Good advice...deep down i know it....just hard to actually get through my thick skull.
_Posted via Mobile Device_


----------



## WhyinSC (Dec 16, 2011)

proudwidaddy said:


> The nice thing I experienced today was I spoke with one of our mutual friends today, he talked to me and said that him and his wife have no clue why this is going on with us, that they she she has changed something drastically. They both agreed that she will end up regretting this in the future. It made me feel good to hear that someone who knew both of us can see the truth that my ex can't actually see.


And you know, all that is probably true. She will regret it. But you know what is more important? That you NOT regret it, you learn from it and thrive from it. You were born alone, you live alone (in your head), and you die alone in the end. Where in that does it say you HAVE to have one specific woman to be complete? No where. You are complete without her; you always have been. You've only forgotten how to be "complete" on your own. You've let her take over your reason for existence and that is no way to live. Give it a few months and keep up the positive self talk and you'll feel much better. Soon it won't matter if she is "sorry". I promise you...


----------



## proudwidaddy (Dec 26, 2011)

@ WhyinSC those words hit me somewhere in the heart today that I can't put into words. You've filled my heart & soul with warmth, thank you. 

I just realize that right now what I miss the most is the companionship of the other person. But when I get lonely, I think about my kids, my god, my friends, and I know that while the path I'm taking is filled with more heartache than my soon to be ex's, the rewards in the end will be worth it all.


----------



## WhyinSC (Dec 16, 2011)

proudwidaddy said:


> @ WhyinSC those words hit me somewhere in the heart today that I can't put into words. You've filled my heart & soul with warmth, thank you.
> 
> I just realize that right now what I miss the most is the companionship of the other person. But when I get lonely, I think about my kids, my god, my friends, and I know that while the path I'm taking is filled with more heartache than my soon to be ex's, the rewards in the end will be worth it all.
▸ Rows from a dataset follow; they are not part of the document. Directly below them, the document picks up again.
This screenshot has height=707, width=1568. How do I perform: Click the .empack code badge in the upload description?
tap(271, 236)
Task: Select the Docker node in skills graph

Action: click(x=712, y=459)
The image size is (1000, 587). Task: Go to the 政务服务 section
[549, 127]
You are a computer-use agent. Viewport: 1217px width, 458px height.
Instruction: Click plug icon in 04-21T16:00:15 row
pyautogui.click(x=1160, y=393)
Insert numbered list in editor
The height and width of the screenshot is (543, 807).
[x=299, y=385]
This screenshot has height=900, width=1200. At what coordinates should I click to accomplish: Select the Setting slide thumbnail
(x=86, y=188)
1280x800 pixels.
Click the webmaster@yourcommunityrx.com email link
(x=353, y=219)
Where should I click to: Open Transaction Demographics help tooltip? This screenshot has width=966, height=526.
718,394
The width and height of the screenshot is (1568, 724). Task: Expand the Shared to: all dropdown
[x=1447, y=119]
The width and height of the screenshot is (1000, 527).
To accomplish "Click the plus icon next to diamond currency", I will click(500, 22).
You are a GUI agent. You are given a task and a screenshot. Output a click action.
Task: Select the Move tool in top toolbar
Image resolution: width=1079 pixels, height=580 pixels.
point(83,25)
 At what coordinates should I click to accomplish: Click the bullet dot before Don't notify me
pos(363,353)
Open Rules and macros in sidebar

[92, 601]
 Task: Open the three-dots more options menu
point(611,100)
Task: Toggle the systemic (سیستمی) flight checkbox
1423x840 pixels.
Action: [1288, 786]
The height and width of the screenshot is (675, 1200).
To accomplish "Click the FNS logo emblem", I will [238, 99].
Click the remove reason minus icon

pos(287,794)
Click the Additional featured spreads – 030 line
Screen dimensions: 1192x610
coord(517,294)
Glad that helps. Here is a little more...

Companionship you say? Guess what? You are your companion. Talk to yourself. Really do it. Just sit there and vocally tell yourself (your little boy inside) that you don't need anyone or anything to make you feel good. Tell yourself that you tried as best as you could and SHE failed YOU not the other way around. She was not strong enough to continue but that it's ok, she's just not ever going to be what you need. How do you know that that statement is true? Because if she were what you needed God/Fate/Destiny or whatever would have made her stay. What God/Fate/Destiny is trying to tell you right now is that you are GUILTY of being weak and loosing your path and identity. You are being shown the new path to making yourself stronger and more worthy of a happy life. Never doubt this. The more you try to resist it and wish it away the worse it's going to get until you finally cave in and do what is right for you. This could take you a month to realize this or it can take you 8 months like my sorry a$$. Once I gave up and focused on me everything changed overnight! Everything you do from here on out does one of two things. It either builds you or it destroys you. As much as it hurts, you need to pick "building". Is sitting around crying about this one woman not wanting you a "building" experience? No. Guess what? There are about 25 million women out there that don't want you either. So what? Doesn't mean crap right? So what if you tried your best with this one woman, gave her everything you could, and SHE ended up not worthy of your efforts? Keep "wishing" for her to change and put the power in her hands OR start talking to yourself in a positive tone about how great you are, how loving you are, how much you are worth to yourself and the good people you meet? You tell me...which one is a Building experience? 

She's over man. Be good to yourself. Be the best friend you ever had. Forget the people that fail you. You will never fail you. Put your eggs in that basket.

And btw, your ex will feel the pain one day as well. This is all about growing and self discovery - which is almost always painful! Her pain should not make you feel better though. You should feel good that at least you are starting your journey first... you'll be done way before she ever knows who she is.


----------



## Jellybeans (Mar 8, 2011)

proudwidaddy said:


> that they she she has changed something drastically. They both agreed that she will end up regretting this in the future.


She is probably having an affair, hence the dramatic changes.

She may live to regret her choice to divorce, and she may not.

Don't dwell on it. Just move on with the knowledge that you were not the one who gave up--she did. 

Why pine over someone who doesn't want you anymore?

She has done you a favor. A major major favor.


----------



## proudwidaddy (Dec 26, 2011)

@Why The comment about 25 million other women not wanting me either really made me laugh. I'm too good of a person to be wanting someone in my life who doesn't want me. What does that say about me? I have enough people who want to be in my life.


----------